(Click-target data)
(begin)
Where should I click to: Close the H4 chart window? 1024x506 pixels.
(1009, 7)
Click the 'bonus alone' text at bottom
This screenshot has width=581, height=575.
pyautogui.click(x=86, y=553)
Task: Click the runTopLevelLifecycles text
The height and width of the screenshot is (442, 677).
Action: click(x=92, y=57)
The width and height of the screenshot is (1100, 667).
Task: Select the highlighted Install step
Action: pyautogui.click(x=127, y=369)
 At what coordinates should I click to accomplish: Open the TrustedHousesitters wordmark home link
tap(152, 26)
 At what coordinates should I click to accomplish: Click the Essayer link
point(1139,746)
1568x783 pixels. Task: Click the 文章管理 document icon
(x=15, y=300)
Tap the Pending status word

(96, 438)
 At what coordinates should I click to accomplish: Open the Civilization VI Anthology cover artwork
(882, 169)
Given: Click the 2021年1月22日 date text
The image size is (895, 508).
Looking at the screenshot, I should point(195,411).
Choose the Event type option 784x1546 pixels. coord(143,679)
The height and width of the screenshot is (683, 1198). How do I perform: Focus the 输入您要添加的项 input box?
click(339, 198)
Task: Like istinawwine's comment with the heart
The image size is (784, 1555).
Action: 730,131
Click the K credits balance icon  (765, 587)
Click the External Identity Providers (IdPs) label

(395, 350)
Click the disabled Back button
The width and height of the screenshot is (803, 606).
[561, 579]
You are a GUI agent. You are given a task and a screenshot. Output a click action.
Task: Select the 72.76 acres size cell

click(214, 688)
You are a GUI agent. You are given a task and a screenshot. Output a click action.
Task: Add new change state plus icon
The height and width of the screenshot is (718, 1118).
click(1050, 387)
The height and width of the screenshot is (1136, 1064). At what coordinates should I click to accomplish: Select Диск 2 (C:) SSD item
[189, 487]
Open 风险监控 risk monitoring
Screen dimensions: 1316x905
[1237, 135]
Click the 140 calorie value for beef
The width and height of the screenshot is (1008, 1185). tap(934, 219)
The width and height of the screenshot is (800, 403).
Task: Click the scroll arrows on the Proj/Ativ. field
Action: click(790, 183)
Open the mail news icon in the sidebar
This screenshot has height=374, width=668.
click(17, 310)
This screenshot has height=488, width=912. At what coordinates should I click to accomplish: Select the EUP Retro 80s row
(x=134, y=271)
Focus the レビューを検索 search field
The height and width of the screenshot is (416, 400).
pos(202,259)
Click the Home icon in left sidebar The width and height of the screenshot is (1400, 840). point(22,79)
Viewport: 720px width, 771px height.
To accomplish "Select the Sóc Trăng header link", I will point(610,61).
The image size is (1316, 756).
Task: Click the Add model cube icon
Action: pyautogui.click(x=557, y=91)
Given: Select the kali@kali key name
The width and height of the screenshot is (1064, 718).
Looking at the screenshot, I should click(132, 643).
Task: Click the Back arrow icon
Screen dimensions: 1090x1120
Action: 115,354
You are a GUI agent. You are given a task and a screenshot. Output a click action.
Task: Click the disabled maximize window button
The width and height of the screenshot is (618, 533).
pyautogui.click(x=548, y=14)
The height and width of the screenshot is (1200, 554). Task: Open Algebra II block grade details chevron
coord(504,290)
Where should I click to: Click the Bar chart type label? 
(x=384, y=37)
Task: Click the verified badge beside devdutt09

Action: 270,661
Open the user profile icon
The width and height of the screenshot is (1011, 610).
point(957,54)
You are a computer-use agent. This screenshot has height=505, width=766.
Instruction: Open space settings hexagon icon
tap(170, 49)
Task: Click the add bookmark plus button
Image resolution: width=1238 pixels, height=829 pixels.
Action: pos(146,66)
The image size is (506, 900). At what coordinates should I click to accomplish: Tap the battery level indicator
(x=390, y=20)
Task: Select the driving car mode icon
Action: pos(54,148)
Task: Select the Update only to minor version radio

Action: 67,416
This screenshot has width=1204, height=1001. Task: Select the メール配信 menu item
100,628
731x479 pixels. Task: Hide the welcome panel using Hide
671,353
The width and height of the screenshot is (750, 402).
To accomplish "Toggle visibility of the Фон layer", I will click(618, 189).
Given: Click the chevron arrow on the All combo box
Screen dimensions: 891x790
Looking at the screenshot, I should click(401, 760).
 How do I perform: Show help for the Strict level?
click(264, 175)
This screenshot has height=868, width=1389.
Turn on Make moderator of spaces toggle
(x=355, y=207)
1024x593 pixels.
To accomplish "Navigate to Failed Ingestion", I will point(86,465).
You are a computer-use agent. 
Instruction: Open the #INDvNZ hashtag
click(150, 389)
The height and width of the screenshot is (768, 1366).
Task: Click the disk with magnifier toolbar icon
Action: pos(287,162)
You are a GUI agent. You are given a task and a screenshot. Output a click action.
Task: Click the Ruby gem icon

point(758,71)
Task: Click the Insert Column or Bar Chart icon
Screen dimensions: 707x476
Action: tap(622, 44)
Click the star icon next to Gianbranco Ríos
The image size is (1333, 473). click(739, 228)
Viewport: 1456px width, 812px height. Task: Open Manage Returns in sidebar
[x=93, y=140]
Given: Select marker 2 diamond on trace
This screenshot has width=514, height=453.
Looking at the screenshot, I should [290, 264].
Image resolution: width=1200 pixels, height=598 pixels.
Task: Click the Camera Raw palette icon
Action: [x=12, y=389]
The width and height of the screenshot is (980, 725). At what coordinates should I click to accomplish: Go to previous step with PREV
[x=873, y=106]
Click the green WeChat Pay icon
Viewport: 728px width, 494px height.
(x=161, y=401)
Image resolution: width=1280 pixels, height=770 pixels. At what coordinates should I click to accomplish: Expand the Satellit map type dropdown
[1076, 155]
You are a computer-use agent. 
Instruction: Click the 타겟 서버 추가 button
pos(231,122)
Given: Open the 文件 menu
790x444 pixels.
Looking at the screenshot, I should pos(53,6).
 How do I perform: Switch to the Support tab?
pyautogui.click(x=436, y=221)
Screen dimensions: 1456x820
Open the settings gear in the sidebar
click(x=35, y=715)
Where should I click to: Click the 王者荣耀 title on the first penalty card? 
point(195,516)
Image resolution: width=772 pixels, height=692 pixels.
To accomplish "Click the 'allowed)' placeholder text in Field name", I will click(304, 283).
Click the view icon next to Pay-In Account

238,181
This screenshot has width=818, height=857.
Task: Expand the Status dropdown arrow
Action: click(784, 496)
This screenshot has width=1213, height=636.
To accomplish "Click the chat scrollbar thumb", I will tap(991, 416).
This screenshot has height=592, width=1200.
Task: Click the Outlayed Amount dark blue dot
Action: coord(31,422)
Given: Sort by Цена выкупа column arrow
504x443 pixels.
(end)
> EXERCISE BRIEF: Copy the records verbatim from the line containing "How do I perform: Show" through the line containing "I will point(86,465).", with both of those lines included.

> OUTPUT FOR THIS EXERCISE:
 How do I perform: Show help for the Strict level?
click(264, 175)
This screenshot has height=868, width=1389.
Turn on Make moderator of spaces toggle
(x=355, y=207)
1024x593 pixels.
To accomplish "Navigate to Failed Ingestion", I will point(86,465).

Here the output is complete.